(Source data)
•••••

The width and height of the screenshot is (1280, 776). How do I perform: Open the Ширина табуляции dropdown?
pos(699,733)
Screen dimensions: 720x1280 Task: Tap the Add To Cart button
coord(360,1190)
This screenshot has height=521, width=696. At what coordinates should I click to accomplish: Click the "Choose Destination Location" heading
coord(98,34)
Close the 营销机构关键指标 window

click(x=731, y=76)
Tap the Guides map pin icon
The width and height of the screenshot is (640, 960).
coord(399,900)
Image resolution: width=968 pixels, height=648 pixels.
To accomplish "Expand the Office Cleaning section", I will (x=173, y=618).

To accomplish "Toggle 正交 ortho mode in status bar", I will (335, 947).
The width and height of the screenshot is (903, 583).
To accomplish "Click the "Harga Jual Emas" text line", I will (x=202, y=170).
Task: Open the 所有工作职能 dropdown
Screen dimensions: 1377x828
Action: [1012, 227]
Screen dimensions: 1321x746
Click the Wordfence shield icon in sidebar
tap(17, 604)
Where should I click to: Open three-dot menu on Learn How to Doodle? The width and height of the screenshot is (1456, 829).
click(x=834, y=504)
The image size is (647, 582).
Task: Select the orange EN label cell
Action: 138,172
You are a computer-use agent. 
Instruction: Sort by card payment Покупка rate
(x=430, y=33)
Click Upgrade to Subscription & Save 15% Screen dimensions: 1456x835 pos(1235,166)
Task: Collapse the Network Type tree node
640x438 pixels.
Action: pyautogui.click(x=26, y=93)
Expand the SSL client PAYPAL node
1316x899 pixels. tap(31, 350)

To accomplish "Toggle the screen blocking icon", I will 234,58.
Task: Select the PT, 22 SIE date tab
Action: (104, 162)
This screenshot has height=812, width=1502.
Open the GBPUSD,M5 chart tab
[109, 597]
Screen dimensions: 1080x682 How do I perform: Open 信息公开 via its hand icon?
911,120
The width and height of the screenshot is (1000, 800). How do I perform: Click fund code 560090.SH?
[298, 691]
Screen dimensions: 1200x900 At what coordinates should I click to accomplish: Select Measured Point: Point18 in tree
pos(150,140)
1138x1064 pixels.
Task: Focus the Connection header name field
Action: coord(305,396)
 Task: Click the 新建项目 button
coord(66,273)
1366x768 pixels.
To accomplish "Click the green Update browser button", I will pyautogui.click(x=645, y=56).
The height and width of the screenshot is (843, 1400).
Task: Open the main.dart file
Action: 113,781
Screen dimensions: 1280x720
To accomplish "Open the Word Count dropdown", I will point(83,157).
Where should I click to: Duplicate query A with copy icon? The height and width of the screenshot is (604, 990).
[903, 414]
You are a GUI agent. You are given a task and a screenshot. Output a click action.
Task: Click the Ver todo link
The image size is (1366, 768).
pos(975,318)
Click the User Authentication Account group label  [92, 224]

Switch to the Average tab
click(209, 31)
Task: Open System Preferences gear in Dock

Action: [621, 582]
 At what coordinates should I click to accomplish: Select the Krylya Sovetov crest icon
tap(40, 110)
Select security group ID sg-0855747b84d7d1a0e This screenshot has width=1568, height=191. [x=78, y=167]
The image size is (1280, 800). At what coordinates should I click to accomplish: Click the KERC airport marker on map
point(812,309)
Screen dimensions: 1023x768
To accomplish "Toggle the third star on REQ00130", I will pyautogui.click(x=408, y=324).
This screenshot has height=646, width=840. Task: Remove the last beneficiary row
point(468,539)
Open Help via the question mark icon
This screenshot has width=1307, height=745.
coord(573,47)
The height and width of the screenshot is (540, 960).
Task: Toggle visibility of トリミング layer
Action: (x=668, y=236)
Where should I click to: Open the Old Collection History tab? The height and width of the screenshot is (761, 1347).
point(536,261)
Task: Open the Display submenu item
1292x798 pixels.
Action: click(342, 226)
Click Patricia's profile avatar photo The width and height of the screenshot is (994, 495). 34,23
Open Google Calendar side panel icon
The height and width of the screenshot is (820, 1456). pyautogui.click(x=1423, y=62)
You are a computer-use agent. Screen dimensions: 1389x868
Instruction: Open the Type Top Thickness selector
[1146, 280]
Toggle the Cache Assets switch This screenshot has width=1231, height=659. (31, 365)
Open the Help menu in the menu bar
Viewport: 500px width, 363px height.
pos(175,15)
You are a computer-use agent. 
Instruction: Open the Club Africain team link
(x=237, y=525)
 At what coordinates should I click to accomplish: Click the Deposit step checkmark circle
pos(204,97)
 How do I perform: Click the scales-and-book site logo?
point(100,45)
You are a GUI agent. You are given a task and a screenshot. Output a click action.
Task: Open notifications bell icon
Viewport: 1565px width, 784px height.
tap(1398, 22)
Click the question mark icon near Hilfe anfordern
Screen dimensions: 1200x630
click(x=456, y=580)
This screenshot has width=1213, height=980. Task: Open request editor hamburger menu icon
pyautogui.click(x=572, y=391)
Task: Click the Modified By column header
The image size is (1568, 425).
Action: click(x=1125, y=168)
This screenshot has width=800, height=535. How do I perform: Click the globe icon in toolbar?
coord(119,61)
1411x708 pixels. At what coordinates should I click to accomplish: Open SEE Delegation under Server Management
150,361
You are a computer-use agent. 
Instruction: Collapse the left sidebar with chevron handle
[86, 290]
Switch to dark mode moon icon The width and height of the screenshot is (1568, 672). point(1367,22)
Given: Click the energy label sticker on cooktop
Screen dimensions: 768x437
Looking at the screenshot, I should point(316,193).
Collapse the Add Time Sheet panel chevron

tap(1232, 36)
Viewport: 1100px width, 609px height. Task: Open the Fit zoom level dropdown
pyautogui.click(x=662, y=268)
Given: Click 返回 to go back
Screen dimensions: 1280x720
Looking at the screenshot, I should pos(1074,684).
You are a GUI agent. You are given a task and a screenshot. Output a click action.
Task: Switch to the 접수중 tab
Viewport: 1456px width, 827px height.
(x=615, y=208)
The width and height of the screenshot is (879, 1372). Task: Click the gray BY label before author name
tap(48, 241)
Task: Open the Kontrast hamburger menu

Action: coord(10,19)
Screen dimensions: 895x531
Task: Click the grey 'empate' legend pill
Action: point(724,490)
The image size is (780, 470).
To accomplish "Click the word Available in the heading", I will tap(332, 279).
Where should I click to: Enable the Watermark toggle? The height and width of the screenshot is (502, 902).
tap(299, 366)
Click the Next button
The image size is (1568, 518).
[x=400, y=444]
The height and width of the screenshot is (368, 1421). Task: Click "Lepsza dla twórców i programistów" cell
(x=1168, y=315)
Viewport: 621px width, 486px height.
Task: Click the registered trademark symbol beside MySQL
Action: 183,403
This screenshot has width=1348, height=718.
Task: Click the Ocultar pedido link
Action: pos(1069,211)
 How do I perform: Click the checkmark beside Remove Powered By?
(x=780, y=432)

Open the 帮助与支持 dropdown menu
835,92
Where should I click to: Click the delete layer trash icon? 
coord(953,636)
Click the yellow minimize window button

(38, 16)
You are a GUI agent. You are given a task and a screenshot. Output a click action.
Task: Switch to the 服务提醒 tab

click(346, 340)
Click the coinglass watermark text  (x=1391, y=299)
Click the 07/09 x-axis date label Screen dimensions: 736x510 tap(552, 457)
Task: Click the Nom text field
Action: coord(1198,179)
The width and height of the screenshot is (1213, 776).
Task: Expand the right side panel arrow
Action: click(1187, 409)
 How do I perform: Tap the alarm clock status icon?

•••••

→ TASK PROMPT: Please copy each line of the entries in which the word "mode" shows up.

→ RESULT FOR THIS TASK:
To accomplish "Toggle 正交 ortho mode in status bar", I will (335, 947).
Switch to dark mode moon icon The width and height of the screenshot is (1568, 672). point(1367,22)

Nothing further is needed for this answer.